The Center for Food Safety estimates that 75 percent of processed foods on U.S. store shelves contains some genetically-modified (GMO) ingredients. The public interest group also says 85 percent of corn and 91 percent of soybeans grown in the U.S. are genetically-modified.
Powerful GMO-producing corporations like Monsanto continue to flex their muscles to mute the discussion on the dangers of genetically-modified foods.
Despite their efforts studies conform some serious health issues:
- A 2013 study by the Institute of Health and Environmental Research in Australia found several medical issues in female pigs that were raised on GMO feed, including carcinoma, uterus inflammation, and bowel hemorrhaging.
- The Institute for Responsible Technology concluded that humans who consume GMO vegetables and meats could still develop drug-resistant diseases several years after eliminating bio-tech foods from their diets.
It’s an extremely difficult task to go shopping today and not end up with a cart full of GMO groceries.
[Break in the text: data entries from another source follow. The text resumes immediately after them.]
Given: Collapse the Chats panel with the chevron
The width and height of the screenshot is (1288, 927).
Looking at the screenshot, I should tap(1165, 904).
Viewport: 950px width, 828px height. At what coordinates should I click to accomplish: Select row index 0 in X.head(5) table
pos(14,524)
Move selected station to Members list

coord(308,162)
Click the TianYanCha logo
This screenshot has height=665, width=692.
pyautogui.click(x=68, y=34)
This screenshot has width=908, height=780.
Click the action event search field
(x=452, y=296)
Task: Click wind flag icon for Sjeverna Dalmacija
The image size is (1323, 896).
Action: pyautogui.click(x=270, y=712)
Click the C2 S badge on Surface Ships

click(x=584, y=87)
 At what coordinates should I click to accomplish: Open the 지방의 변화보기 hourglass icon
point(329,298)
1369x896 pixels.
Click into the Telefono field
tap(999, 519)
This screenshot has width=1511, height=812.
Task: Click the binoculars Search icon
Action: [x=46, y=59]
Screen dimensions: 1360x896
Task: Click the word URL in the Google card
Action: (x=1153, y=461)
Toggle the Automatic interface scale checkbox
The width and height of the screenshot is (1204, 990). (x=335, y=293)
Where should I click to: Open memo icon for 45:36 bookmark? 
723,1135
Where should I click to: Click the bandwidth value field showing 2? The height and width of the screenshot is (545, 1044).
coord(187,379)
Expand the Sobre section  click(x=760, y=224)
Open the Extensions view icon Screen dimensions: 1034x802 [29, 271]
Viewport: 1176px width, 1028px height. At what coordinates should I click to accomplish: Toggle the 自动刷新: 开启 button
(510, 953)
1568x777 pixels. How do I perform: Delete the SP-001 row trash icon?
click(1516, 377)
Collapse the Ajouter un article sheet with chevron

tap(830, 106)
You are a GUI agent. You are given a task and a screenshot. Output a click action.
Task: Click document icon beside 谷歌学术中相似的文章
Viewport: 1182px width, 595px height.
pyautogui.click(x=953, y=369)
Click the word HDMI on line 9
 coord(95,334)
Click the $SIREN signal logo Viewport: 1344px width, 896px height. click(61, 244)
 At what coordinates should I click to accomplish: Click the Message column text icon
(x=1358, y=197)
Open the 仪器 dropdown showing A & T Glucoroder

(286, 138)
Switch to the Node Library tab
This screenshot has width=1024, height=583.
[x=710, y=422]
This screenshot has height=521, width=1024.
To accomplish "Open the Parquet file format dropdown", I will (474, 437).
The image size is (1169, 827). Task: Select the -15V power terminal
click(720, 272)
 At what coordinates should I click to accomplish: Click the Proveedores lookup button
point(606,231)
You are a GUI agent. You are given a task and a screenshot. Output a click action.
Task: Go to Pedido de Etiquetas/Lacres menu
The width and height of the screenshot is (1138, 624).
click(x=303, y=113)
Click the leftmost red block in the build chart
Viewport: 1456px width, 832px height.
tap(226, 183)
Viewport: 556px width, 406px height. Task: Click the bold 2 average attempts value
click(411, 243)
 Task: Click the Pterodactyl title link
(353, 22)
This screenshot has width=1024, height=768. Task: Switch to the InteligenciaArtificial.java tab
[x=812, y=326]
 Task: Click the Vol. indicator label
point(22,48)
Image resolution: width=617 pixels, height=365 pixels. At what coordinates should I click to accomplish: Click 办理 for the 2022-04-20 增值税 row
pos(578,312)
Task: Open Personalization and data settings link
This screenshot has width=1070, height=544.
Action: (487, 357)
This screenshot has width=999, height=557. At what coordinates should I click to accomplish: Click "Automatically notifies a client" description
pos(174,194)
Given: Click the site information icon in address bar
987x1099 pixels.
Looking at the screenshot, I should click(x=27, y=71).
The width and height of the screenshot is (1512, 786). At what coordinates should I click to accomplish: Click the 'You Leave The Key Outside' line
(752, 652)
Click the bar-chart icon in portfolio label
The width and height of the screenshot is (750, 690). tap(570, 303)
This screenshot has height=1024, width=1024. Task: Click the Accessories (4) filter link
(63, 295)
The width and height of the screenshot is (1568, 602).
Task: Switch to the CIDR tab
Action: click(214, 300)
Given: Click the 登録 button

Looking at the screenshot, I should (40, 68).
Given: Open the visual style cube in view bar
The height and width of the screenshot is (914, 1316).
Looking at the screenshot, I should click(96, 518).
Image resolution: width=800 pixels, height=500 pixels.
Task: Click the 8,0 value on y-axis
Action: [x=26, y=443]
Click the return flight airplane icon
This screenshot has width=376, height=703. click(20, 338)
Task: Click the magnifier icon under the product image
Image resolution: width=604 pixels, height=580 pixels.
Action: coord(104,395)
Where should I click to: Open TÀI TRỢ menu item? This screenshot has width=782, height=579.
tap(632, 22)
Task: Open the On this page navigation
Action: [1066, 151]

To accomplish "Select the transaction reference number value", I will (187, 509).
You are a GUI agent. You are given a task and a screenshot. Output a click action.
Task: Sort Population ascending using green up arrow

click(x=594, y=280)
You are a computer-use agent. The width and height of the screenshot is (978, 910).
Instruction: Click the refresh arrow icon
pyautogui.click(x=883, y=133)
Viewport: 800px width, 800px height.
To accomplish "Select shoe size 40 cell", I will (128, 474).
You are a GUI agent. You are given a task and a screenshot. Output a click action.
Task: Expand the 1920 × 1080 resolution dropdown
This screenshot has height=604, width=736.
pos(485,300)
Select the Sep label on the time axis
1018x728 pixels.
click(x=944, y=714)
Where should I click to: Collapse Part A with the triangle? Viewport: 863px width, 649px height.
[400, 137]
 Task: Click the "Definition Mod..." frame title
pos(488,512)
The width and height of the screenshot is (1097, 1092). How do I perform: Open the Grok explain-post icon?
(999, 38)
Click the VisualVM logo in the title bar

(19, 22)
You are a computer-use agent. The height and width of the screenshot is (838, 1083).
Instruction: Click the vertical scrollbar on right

The best way to cut down or eliminate GMO foods from your life is by doing it the old-fashioned way: producing your own sustenance.
These three ideas can get the ball rolling:
Depending on where you live and the amount of space you have in your home, there are several options for farming animals.
One of the easiest and highest-yielding animals to raise are rabbits. Regardless of breed, most rabbits will give you six litters per year. Feeding them is relatively cheap and they are also very low-maintenance.
Chickens and turkeys are also easy to raise for meat. Of course you cannot do this in an urban area, as both birds make a significant amount of noise. But for those with a few acres in the country, there are many farming resources online to help you get started and determine if it’s right for you.
I grew up on a farm that we produced and ate most of our own food that included wild game such as deer, rabbits, squirrels, and wild turkeys. This was part of the natural course of Nature. Hunting was a way of life and survival to us.
One decent-sized whitetail buck can yield upwards of 85 pounds of boneless, tender meat. Buffalo tags and the fees to hunt the animal on private ranches can reach $3,000. But the 600-plus pound meat yield breaks down to about $5 per pound (if you butcher it yourself), and a full freezer for an entire winter.
Hunting is sometimes considered a niche activity. But all humans at some point in history hunted for food. The best part about hunting in the 21st century is that people who are adamantly against firearms have a plethora of weapons to choose from.
Compound bows are great for taking down both big and small game. Recurve (traditional) bows are also effective, but more difficult to learn how to shoot. More hunters are particularly interested in crossbows because of the ability to attach a scope and increase the chances of an accurate shot.
3. Aquaponic Fish Farms
Many people have aquariums in their homes already. If you’re willing to increase the size of it and add a few extra parts, you can treat yourself to fresh trout or catfish year-round. A vertical aquaponics system can also produce vegetables, like tomatoes and spinach, using the waste produced by the fish.
Aquaponics is not something that can be learned from a few paragraphs in an article. Udemy offers several aquaponics courses online. The University of Wisconsin at Stevens Point and the Universiy of Hawaii also offer courses in aquaponics.
A life free of GMO foods will require effort and patience. But your body and mind will thank you for it.